Pan, który doskonale widzi i rozumie, wybaczy, komu zechce. My (będąc niedoskonali) mamy wybaczać wszystkim. Kiedy przychodzimy do naszego Zbawiciela, mniej skupiamy się na sobie. Mniej osądzamy, a bardziej wybaczamy. Zaufanie Jego zasługom, miłosierdziu i łasce19 może uwolnić nas od sporów, gniewu, przemocy, poczucia porzucenia, niesprawiedliwości oraz fizycznych i psychicznych wyzwań, które czasami pojawiają się w fizycznym ciele w śmiertelnym świecie. „Szczęśliwi na zawsze” nie oznacza, że każda relacja będzie szczęśliwa na zawsze. Jednak tysiąc milenijnych lat, kiedy Szatan ma być związany20, może dać nam potrzebny czas i zadziwiające sposoby, by kochać, rozumieć i rozwiązywać sprawy, przygotowując się na wieczność.

Znajdujemy w sobie nawzajem niebiańskie społeczeństwo21. Dziełem i chwałą Boga jest przyniesienie szczęścia na zawsze22. Życie wieczne i wywyższenie to poznanie Boga i Jezusa Chrystusa tak, byśmy poprzez bożą moc mogli być tam, gdzie Oni23.

Drodzy bracia i siostry, Bóg, nasz Ojciec Niebieski i Jego Umiłowany Syn żyją. Proponują pokój, radość i uzdrowienie każdemu plemieniu i językowi, każdemu z nas.

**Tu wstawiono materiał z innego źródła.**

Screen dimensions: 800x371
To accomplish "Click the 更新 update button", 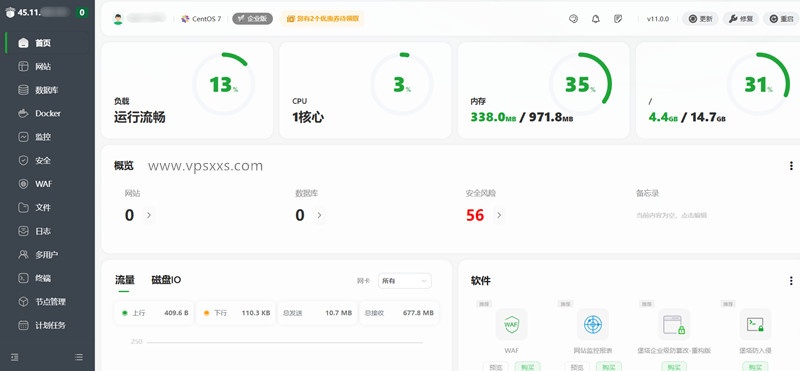I will tap(700, 19).
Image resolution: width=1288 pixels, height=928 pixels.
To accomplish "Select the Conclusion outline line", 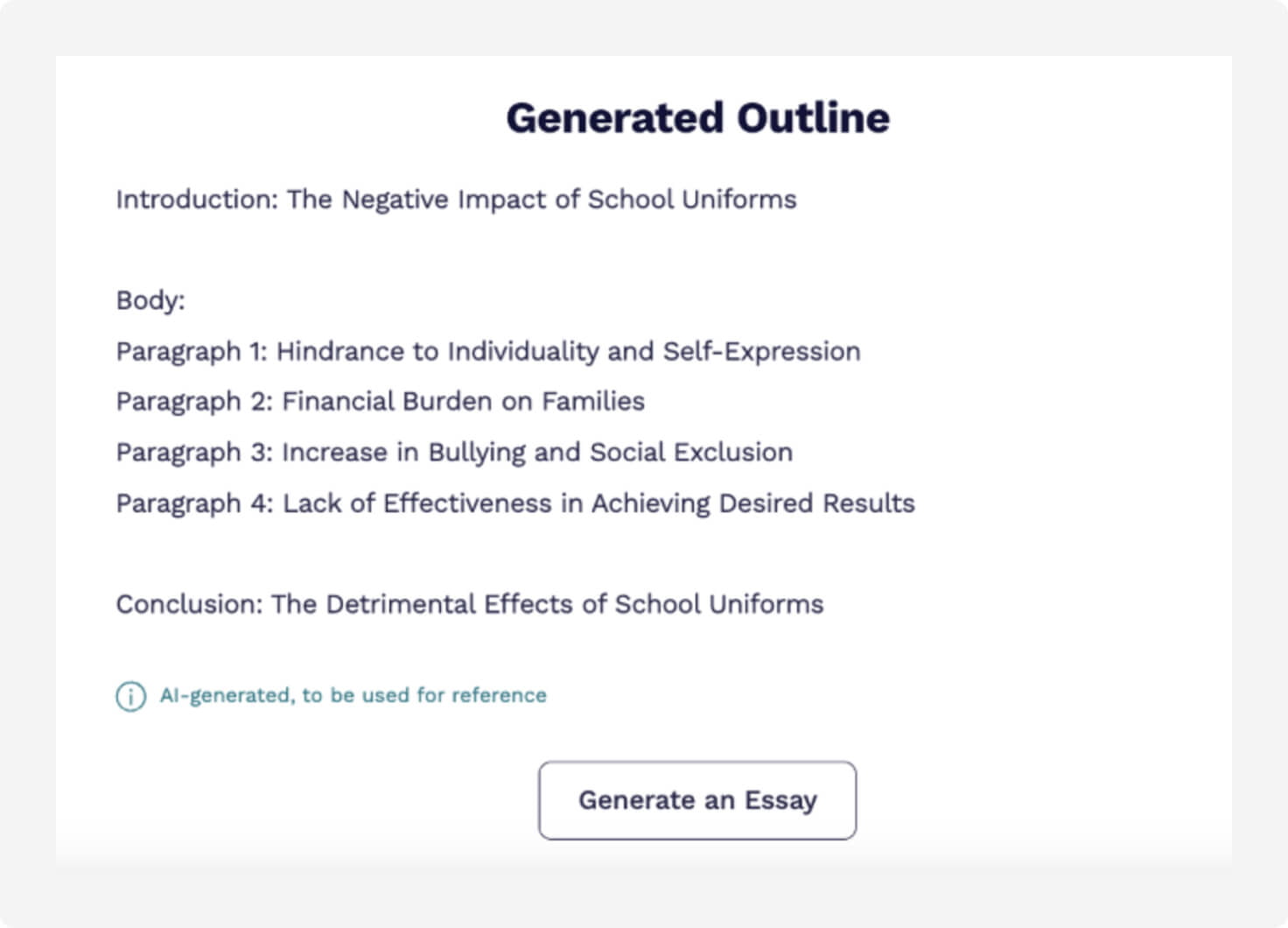I will point(470,604).
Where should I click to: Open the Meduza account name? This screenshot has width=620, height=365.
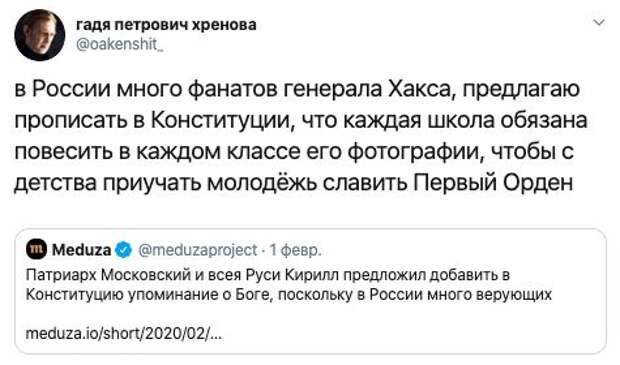[81, 250]
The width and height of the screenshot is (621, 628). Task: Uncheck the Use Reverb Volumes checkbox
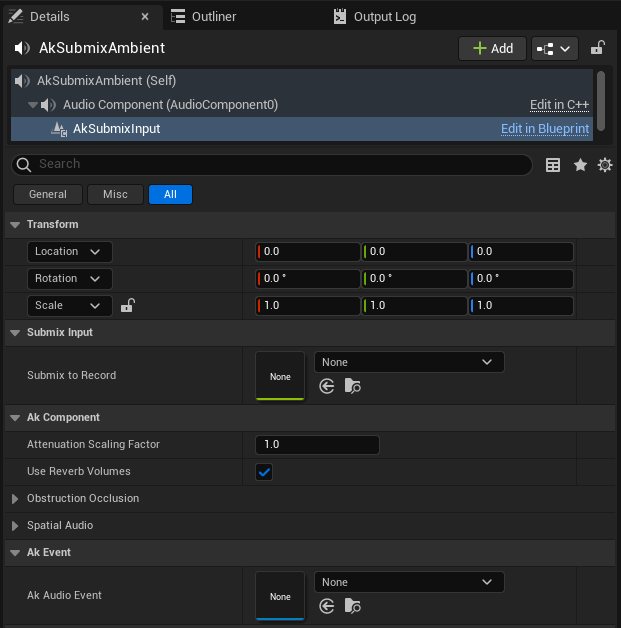click(264, 472)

Prorok Pana jest w tym przewodnikiem. Objawienia dni ostatnich nadal trwają. Obyśmy zbliżali się do naszego Zbawiciela w świętym domu Pana i oby przyciągnął On nas bliżej do Boga i do siebie nawzajem, kiedy łączymy nasze serca w Chrystusowym współczuciu, prawdzie i miłosierdziu we wszystkich naszych pokoleniach — w życiu doczesnym i w wieczności, w szczęściu na zawsze. W Jezusie Chrystusie jest to możliwe; w Jezusie Chrystusie jest to prawdą. Świadczę o tym w święte imię Jezusa Chrystusa, amen.